Don't quote me, it is ages since I had my economics book open last time, but if I recall correctly, there is a confusing terminology here. Zero profit means in the context of economice profits that exceed risk adjusted return. That is, even in a perfect market, in the models you are allowed to pay a decent return to your capital, but not more. These extra profits are called almost as confusingly "rents" in economics. That's why "rent-seeking" is considered bad even if it is fine that your landlord collects rents from you. Two different things and one word.
Your answer and the others reinforce why I allways avoided everything with economics in university. The definitions and models are (mostly) just weird.

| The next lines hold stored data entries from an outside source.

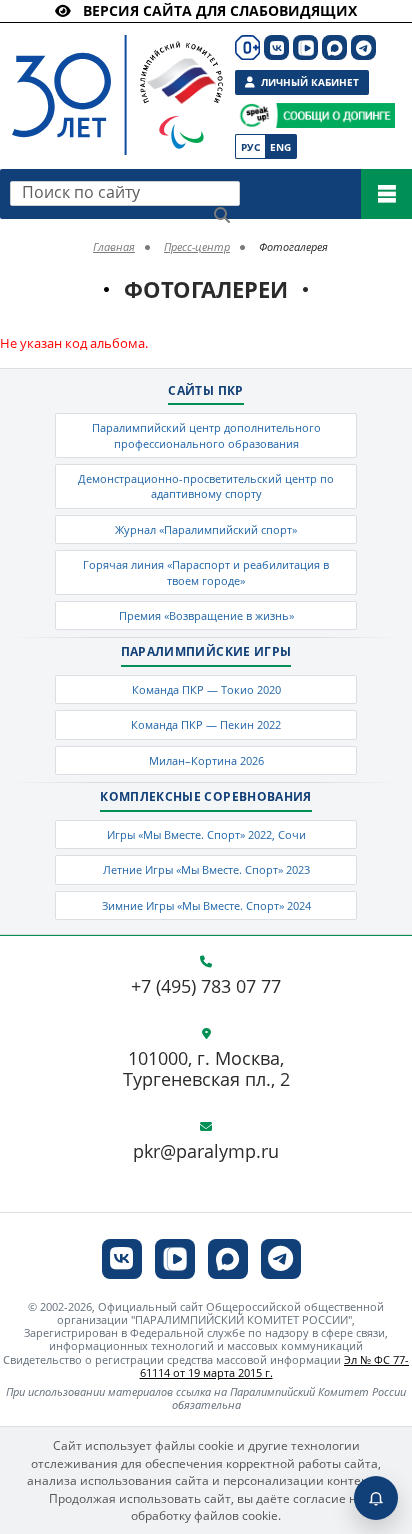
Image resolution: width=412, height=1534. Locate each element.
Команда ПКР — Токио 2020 (206, 689)
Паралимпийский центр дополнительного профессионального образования (206, 435)
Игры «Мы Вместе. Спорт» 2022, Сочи (206, 834)
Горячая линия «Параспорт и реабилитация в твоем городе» (206, 572)
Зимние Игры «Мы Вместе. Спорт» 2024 (206, 905)
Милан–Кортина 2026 (206, 760)
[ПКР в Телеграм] (363, 47)
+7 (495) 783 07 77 (206, 987)
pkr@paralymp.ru (206, 1152)
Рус (250, 147)
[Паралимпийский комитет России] (107, 78)
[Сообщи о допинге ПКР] (335, 115)
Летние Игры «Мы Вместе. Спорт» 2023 (206, 869)
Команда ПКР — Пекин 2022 (206, 724)
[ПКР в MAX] (334, 47)
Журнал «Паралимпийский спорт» (206, 529)
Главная (114, 246)
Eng (280, 147)
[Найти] (222, 215)
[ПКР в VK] (276, 47)
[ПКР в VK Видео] (305, 47)
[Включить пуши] (376, 1498)
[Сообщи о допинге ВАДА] (254, 115)
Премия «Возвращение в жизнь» (206, 615)
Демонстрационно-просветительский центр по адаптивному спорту (206, 486)
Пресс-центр (197, 246)
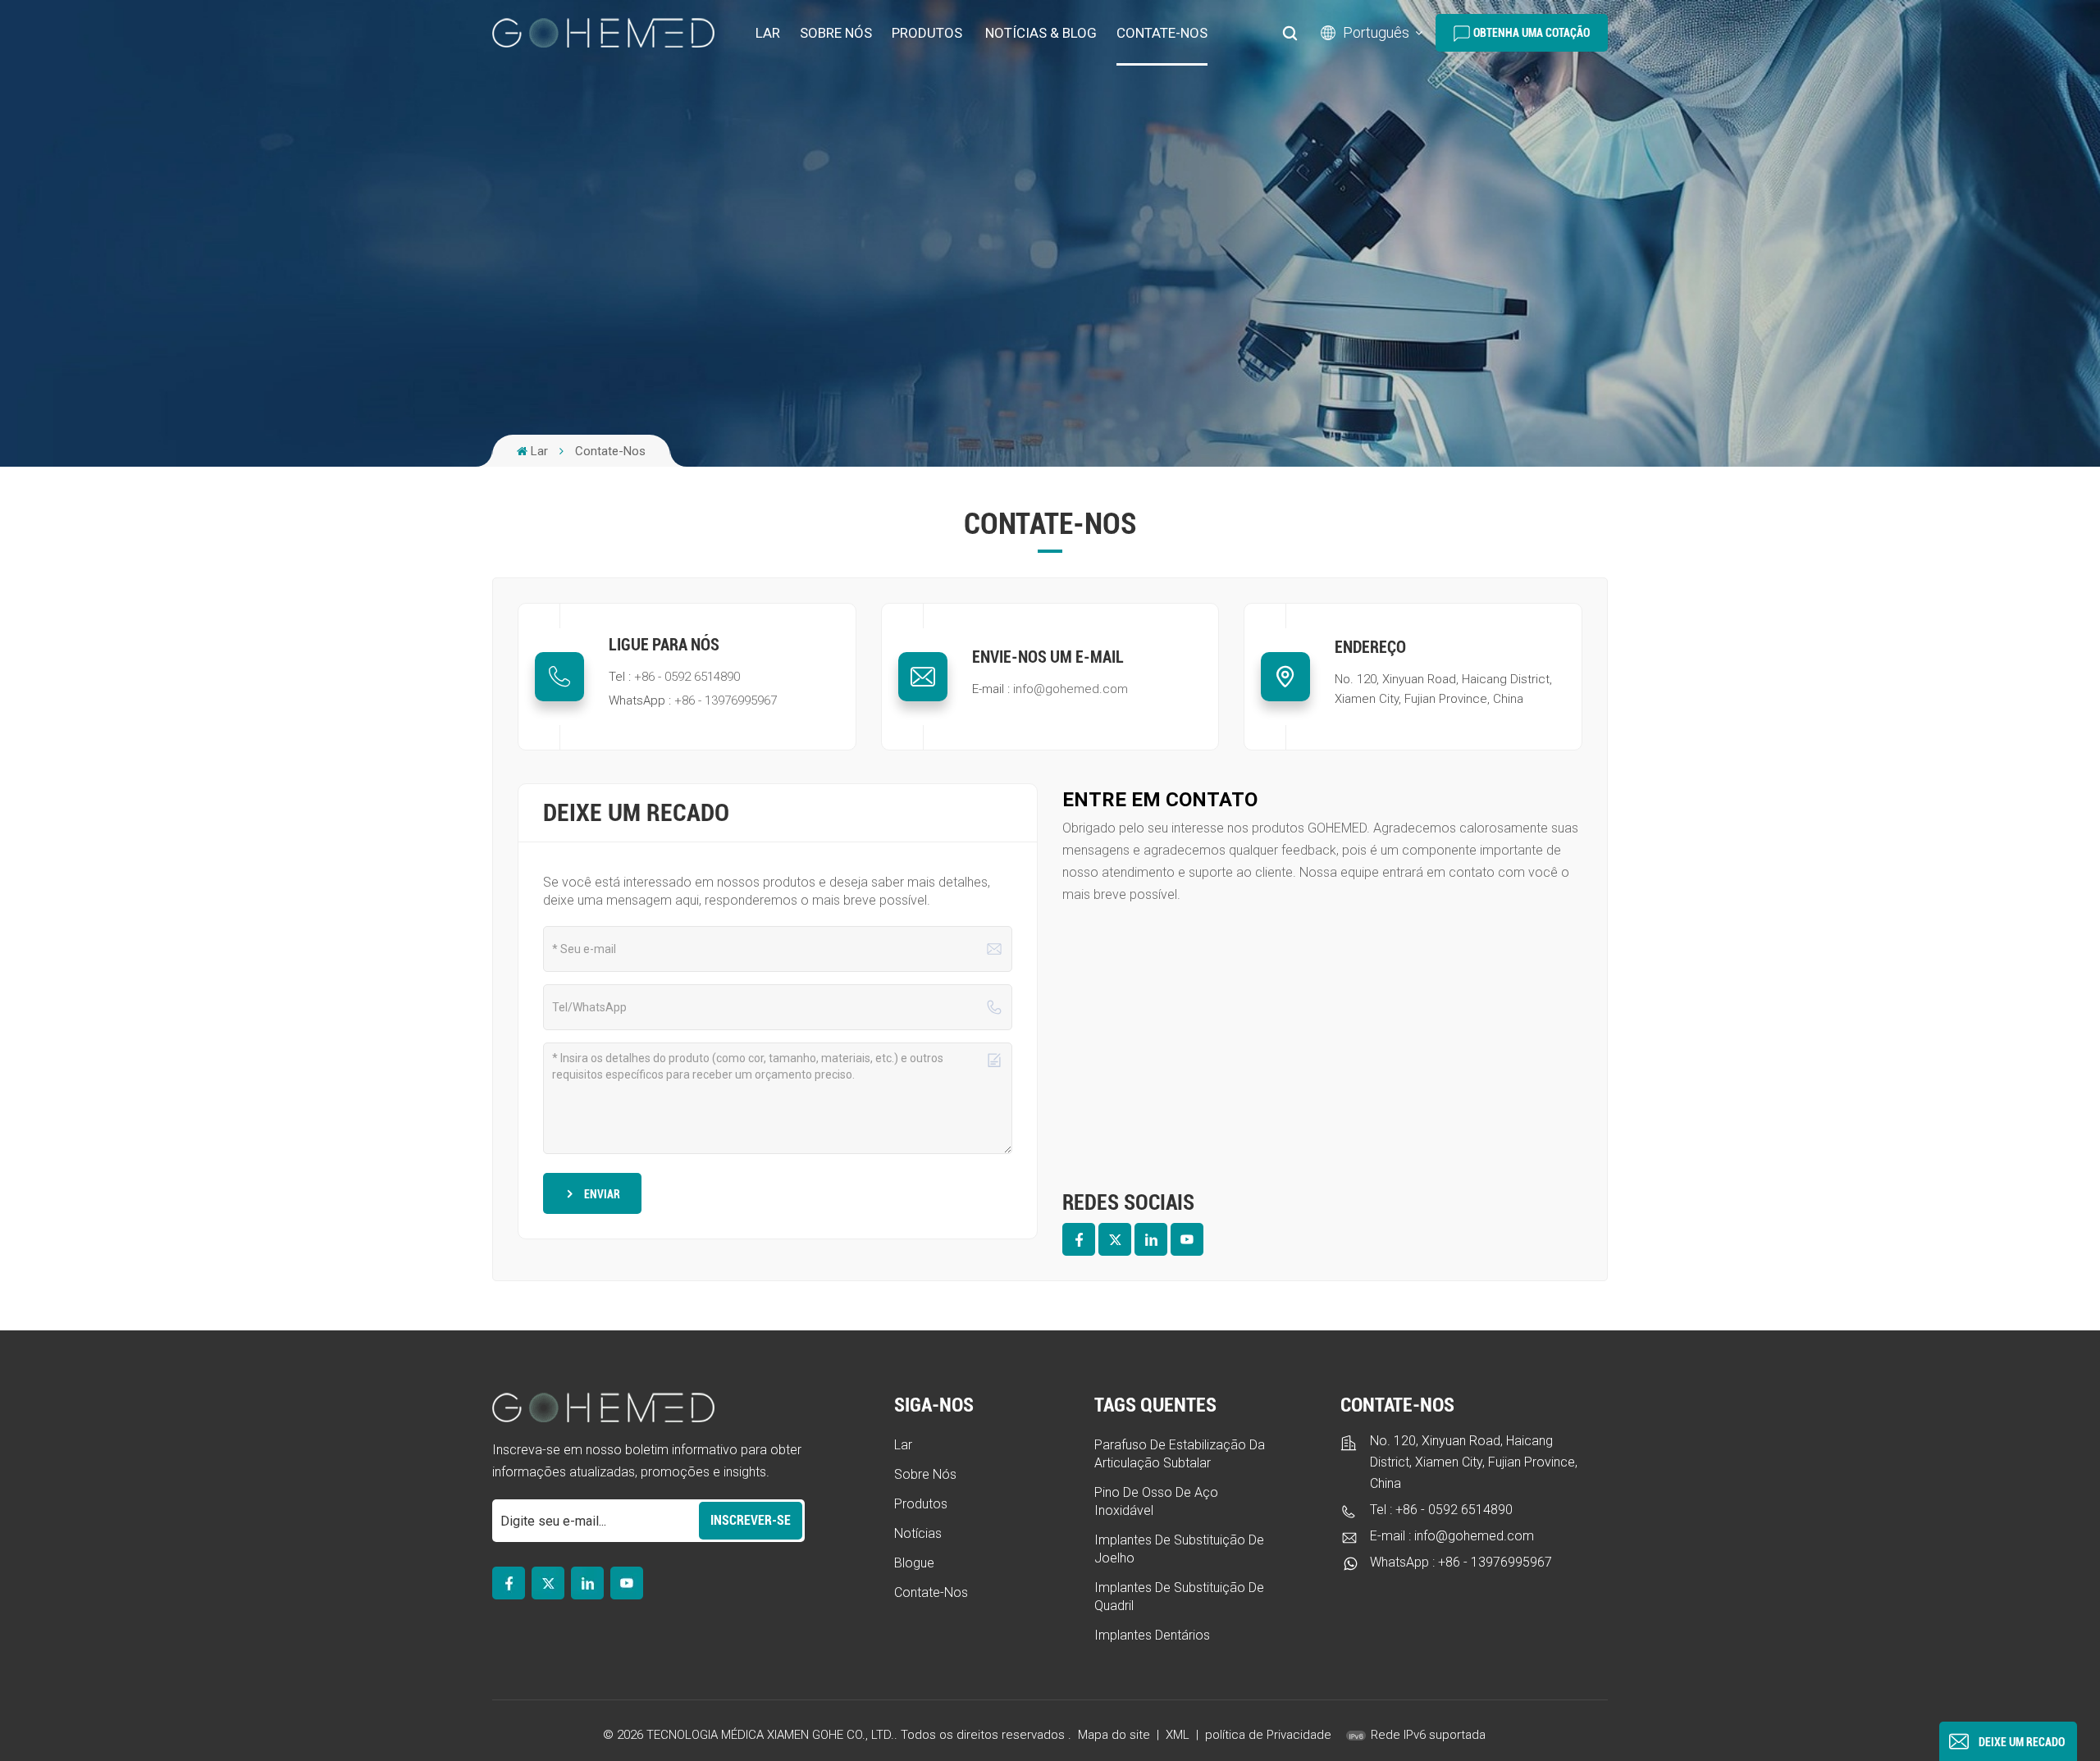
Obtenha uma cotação (1531, 32)
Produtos (927, 33)
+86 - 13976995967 (725, 700)
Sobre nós (836, 33)
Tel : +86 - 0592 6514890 (1441, 1509)
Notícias (918, 1533)
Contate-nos (1162, 33)
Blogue (914, 1563)
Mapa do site (1115, 1734)
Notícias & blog (1041, 33)
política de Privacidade (1268, 1734)
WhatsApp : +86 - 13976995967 (1461, 1562)
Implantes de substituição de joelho (1179, 1549)
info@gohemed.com (1070, 689)
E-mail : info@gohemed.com (1452, 1536)
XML (1177, 1734)
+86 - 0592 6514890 (687, 676)
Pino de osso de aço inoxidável (1156, 1501)
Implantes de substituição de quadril (1179, 1596)
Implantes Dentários (1152, 1635)
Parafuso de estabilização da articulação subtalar (1179, 1454)
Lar (768, 33)
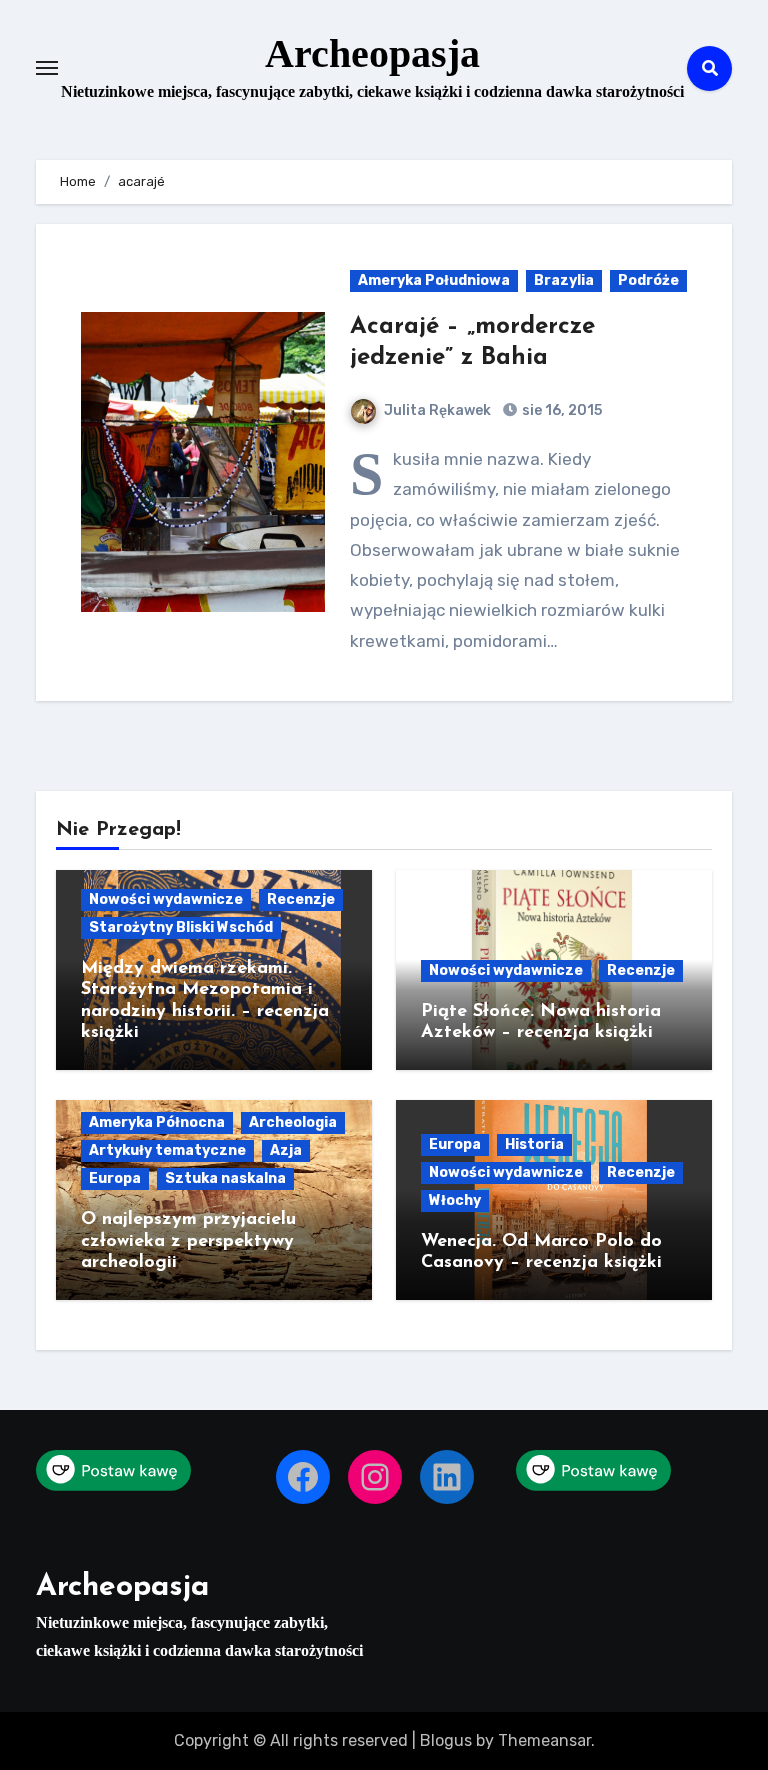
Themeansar (544, 1740)
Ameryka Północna (157, 1122)
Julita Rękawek (437, 410)
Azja (286, 1150)
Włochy (455, 1200)
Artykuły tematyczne (167, 1150)
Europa (115, 1178)
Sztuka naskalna (225, 1178)
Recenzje (301, 899)
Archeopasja (372, 53)
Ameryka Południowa (434, 280)
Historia (534, 1144)
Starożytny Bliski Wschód (181, 927)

I would intuitively define a free market, as a (virtual) place, where people can trade freely (goods or labour) without restrictions. And they profit, if they are better off with the trade, than without. The more free the market, the less restrictions.
It's actually too oversimplified to be a great model for most things. Extend your intuition to imagine that you have perfect competition where there are infinitely many identical goods all competing to the lowest price either no differentiation, and people will price at zero profit. To extend that to the real world requires more and more complications like the time value of money etc
"Extend your intuition to imagine that you have perfect competition where there are infinitely many identical goods all competing to the lowest price either no differentiation, and people will price at zero profit. "
But this is not reality.
I doubt doing abstractions like these are helpful in understanding anything, when the base is so far off.
Right, never said that was attainable or good. The point is that some people view perfect free markets as the ideal, and this is a move towards that, so people might view the market as getting g fixed rather than being broken.